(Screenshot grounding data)

______

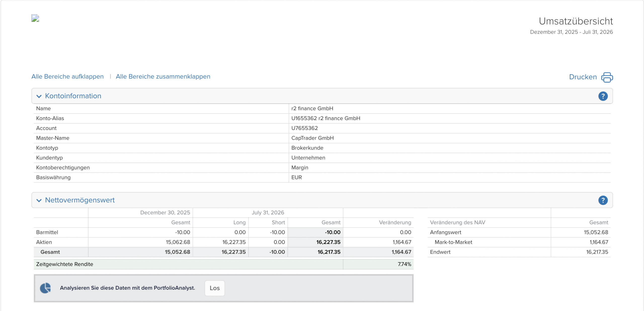The width and height of the screenshot is (644, 311).
Task: Click the Konto-Alias value U1655362 r2 finance GmbH
Action: [326, 118]
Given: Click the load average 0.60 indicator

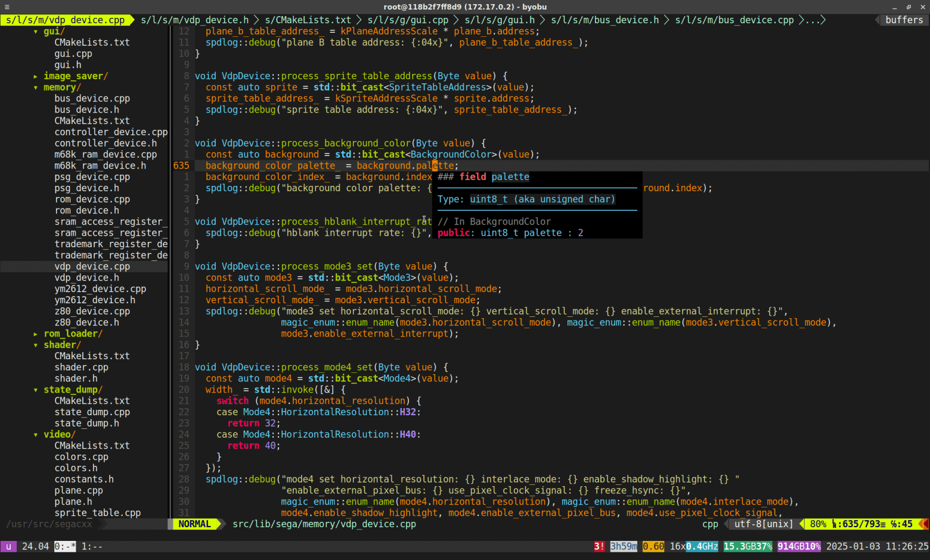Looking at the screenshot, I should (x=653, y=546).
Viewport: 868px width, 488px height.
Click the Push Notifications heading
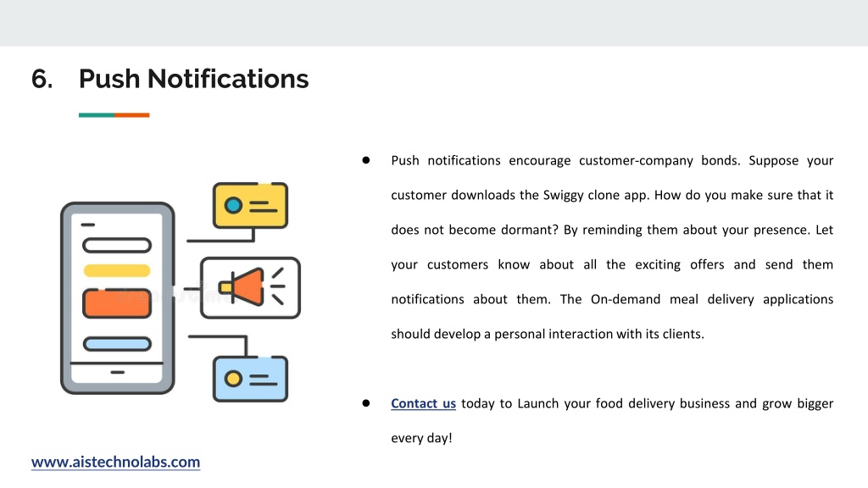(x=194, y=79)
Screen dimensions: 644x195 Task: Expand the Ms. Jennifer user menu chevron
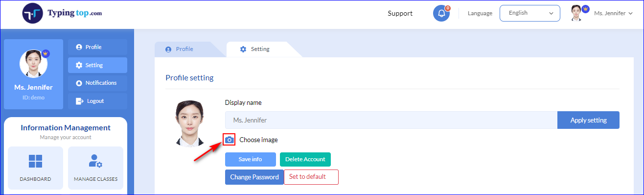630,14
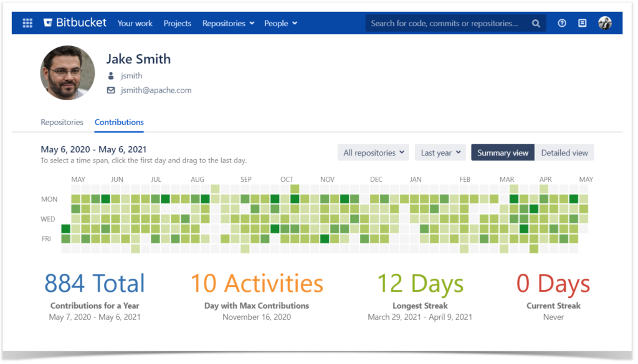Viewport: 638px width, 364px height.
Task: Open the profile menu via Jake's avatar
Action: point(605,23)
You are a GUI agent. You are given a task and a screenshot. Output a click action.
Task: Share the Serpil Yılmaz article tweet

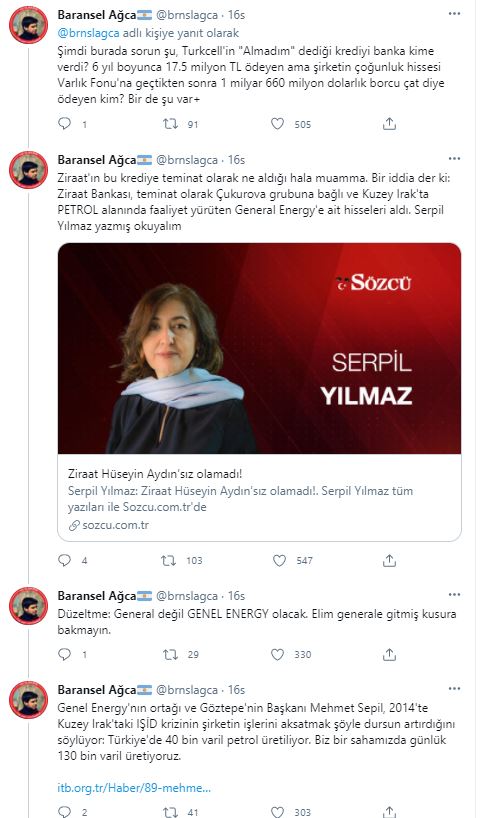point(389,560)
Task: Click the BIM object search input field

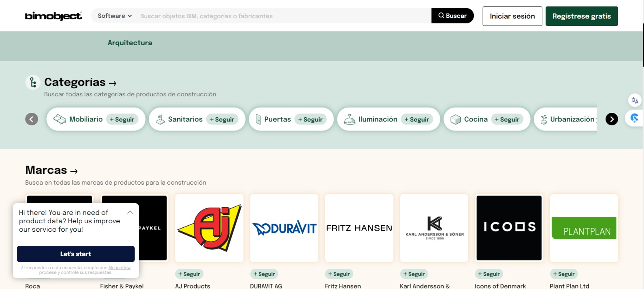Action: tap(282, 16)
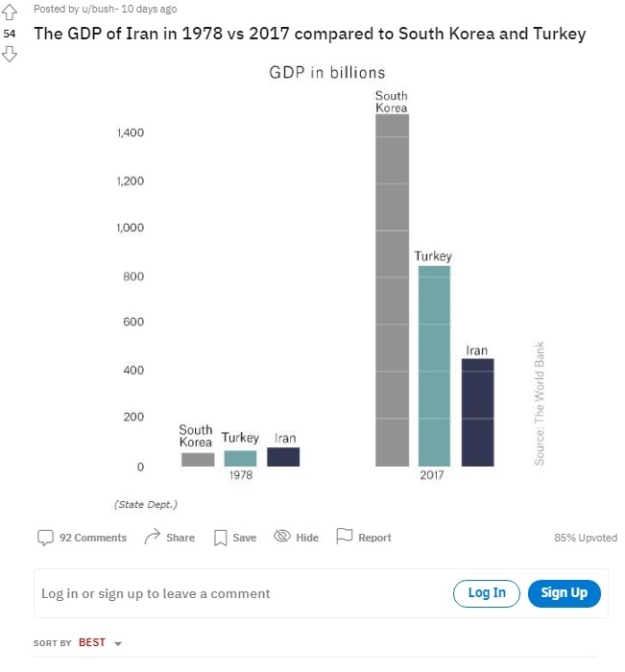Click the Save bookmark icon
Viewport: 625px width, 672px height.
pos(220,538)
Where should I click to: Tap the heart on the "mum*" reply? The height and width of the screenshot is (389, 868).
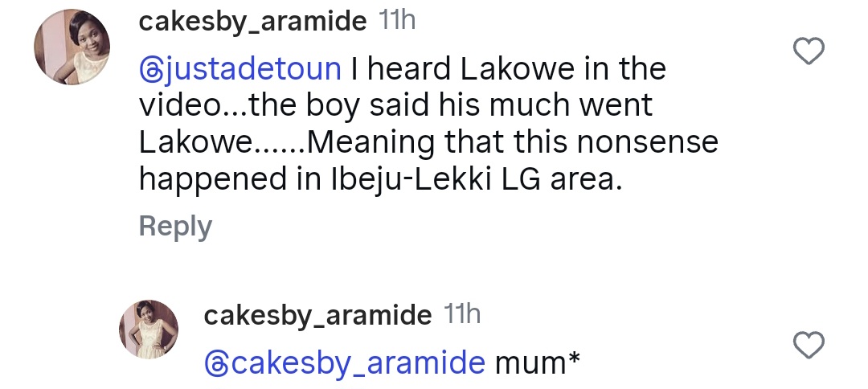[x=809, y=346]
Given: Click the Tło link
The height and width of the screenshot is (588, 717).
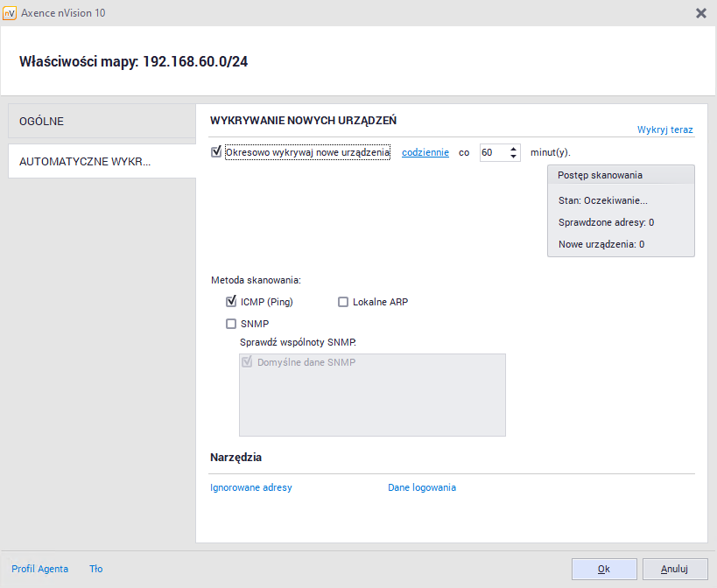Looking at the screenshot, I should (x=95, y=569).
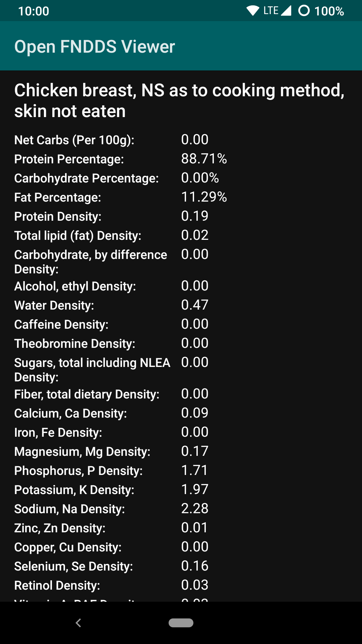The height and width of the screenshot is (644, 362).
Task: Select the Fat Percentage row label
Action: coord(58,197)
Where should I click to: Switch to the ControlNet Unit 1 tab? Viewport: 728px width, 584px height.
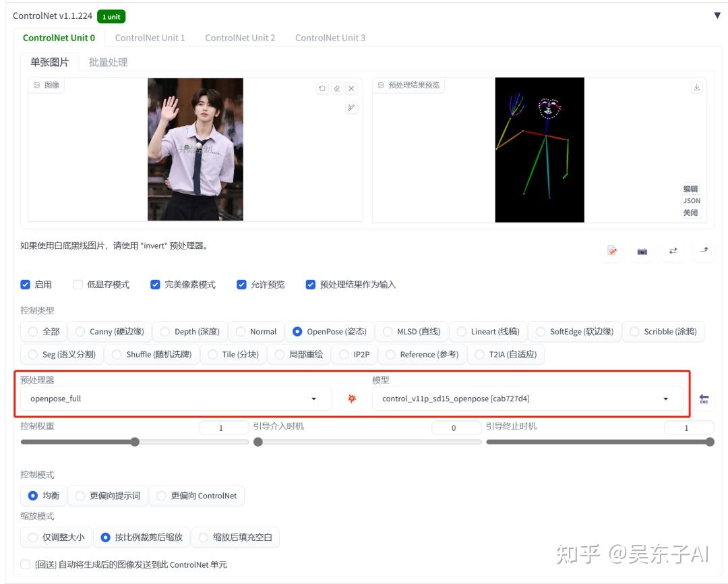coord(150,38)
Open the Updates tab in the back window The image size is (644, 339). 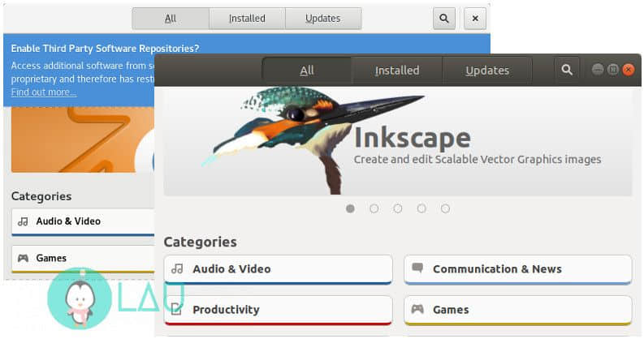pos(323,19)
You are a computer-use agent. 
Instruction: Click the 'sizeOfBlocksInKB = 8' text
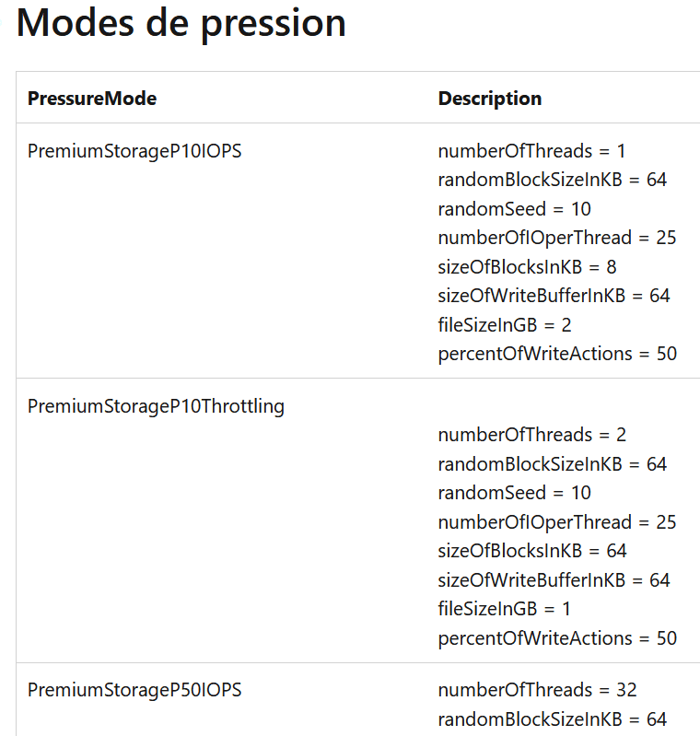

______

• WORK INSTRUCTIONS:
Look above for the line containing "Given: Click the load average 0.60 indicator", then write out every line from there down to the line containing "Given: Click the Tło link", that line included, with no pictures.

• RESPONSE:
Given: Click the load average 0.60 indicator

Looking at the screenshot, I should (x=653, y=546).
Viewport: 868px width, 488px height.
Click the Push Notifications heading
(x=194, y=79)
Screen dimensions: 644x195 Task: Expand the Ms. Jennifer user menu chevron
630,14
Viewport: 638px width, 364px height.
Task: Open the profile menu via Jake's avatar
Action: point(605,23)
You are a GUI agent. You are given a task and a screenshot. Output a click action.
Task: Share the Serpil Yılmaz article tweet

point(389,560)
Task: Click the BIM object search input field

Action: tap(282, 16)
Click the Save bookmark icon
Viewport: 625px width, 672px height.
pos(220,538)
Where should I click to: Tap the heart on the "mum*" reply? The height and width of the screenshot is (389, 868).
[x=809, y=346]
Given: Click the Tło link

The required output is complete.